Leykis versus Therapists
My beef with therapists is that they always seem to tell women how to be strong and assertive and make their way in the world, whereas their advice to men seems to be to "get in touch" with their feelings and be more "sensitive." Really what anyone wants to know when they go to a therapist is how they can be happier in their life. So why, I ask, does no therapist ever offer male patients an obvious option: listen to Tom Leykis, treat women worse, and look out for yourself.
Therapists seem intent on instructing men to be more gallant and more sensitive. This can help solve life's problems; I know because I tried it and it helped me. However, another way for men to be happier is to start getting more of what they want. If therapists were really focused on making their patients happier, rather than making their patients happier within a politically correct context, they might suggest that their male patients go out and get laid more, and that a good way to do that would be to follow Tom Leykis' rules.
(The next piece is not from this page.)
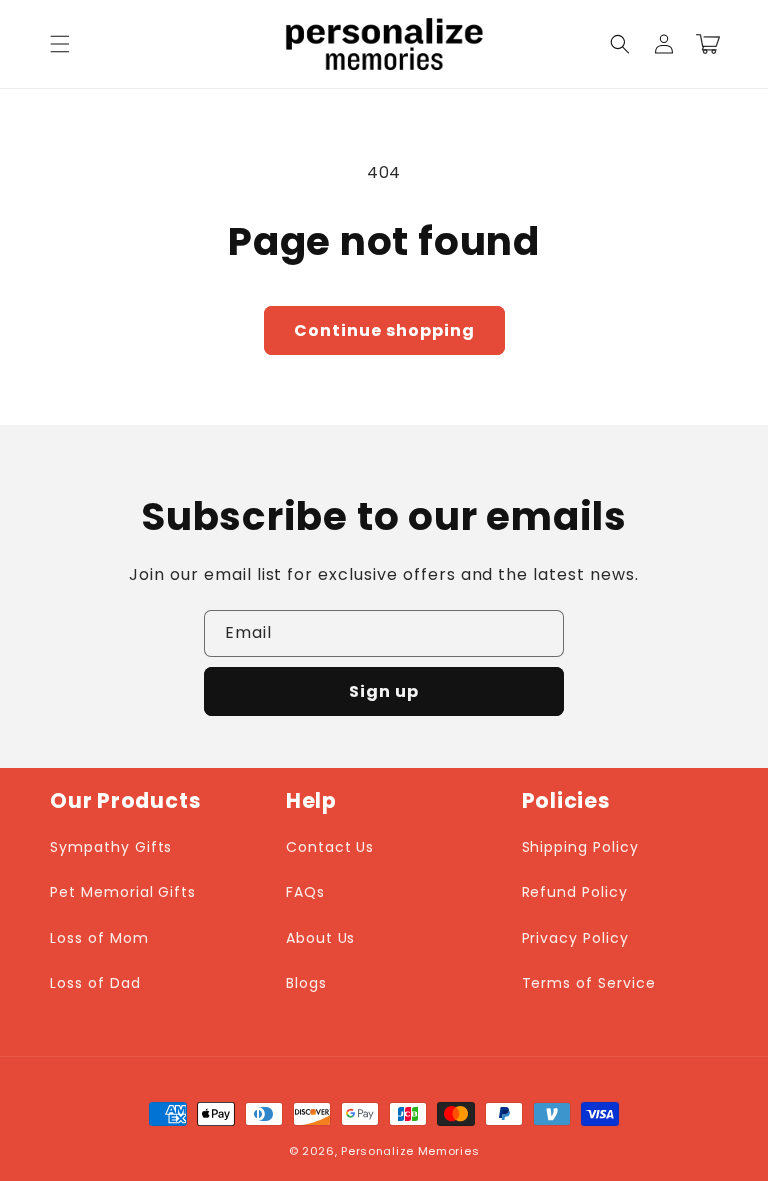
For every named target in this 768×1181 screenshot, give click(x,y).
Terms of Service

Of course, therapists never say this. If you think it odd that I'm railing against a philosophy that helped me out, let me just say that I'm suspicious of anyone with blind spots, and I see therapists as having a huge blind spot when it comes to men behaving "badly." The bottom line is: are professional therapists striving to help each of their patients cope with life in the most beneficial way for the patient, or are they trying to pour every patient into a politically correct mold and then help them be happy so long as they don't break the mold?
I think that in the world of "professional" therapy, political correctness comes first and helping the patient comes second.